Roundup: Digital TV transition hits Friday, Microsoft cuts MS Money, Google cuts trips
Digital TV transition — About 2.8 million aren’t ready for the switch from analog to digital TV on Friday.
Barry Diller on content — The CEO of IAC says, make people pay for it. Paidcontent (of course) has more.
Fifteen iPhone Apps rendered obsolete by the new iPhone – The lesson is, stay out the way of Apple, which is like a vacuum cleaner in sucking functions into the iPhone.
Last.fm founders leaving – CBS acquired them. But now Felix Miller and his co-founders are leaving the company they started in 2002.
Web 2.0 is English’s millionth word — Federated Media’s John Batelle marvels at how Web 2.0 is institutionalized now. Will Web Squared also become an official word?
Yahoo distributes its version of Hadoop — Yahoo supports the free Java software framework that enables the distribution of data-intensive apps.
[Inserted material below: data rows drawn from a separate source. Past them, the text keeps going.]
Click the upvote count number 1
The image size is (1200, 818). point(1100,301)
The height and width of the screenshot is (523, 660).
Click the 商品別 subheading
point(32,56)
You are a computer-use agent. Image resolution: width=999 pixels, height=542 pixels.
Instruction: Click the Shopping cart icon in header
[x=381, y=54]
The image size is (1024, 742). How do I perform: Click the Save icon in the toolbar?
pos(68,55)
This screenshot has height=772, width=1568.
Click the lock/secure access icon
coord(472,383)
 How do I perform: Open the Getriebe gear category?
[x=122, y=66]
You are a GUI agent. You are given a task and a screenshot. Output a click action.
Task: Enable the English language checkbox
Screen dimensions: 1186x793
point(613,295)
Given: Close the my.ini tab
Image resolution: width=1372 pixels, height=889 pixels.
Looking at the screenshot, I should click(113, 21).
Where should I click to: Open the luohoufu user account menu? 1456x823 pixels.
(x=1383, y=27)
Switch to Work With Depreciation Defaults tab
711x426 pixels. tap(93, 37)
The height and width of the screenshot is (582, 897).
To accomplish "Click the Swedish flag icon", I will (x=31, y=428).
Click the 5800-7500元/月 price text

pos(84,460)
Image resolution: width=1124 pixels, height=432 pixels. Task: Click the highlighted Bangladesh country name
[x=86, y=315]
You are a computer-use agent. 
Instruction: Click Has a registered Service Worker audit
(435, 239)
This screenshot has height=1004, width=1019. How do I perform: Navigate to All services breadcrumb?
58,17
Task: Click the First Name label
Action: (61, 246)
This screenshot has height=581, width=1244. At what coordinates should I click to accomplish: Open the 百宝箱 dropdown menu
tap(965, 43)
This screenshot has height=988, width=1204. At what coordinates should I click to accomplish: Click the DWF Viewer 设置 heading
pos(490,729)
No Google company trips – Due to cutbacks, the do-no-evil company is cutting trips to Disneyland and other employee perks.
Schmidt dings Bing — Google CEO Eric Schmidt criticizes Microsoft’s new search engine and Yahoo as well.
Let’s chop it in two — The New York Times muses whether the venture capital industry needs to shrink dramatically.
Shrinking game sales – Analysts expect that May sales numbers for video games, being announced tomorrow, won’t top last year’s stellar numbers.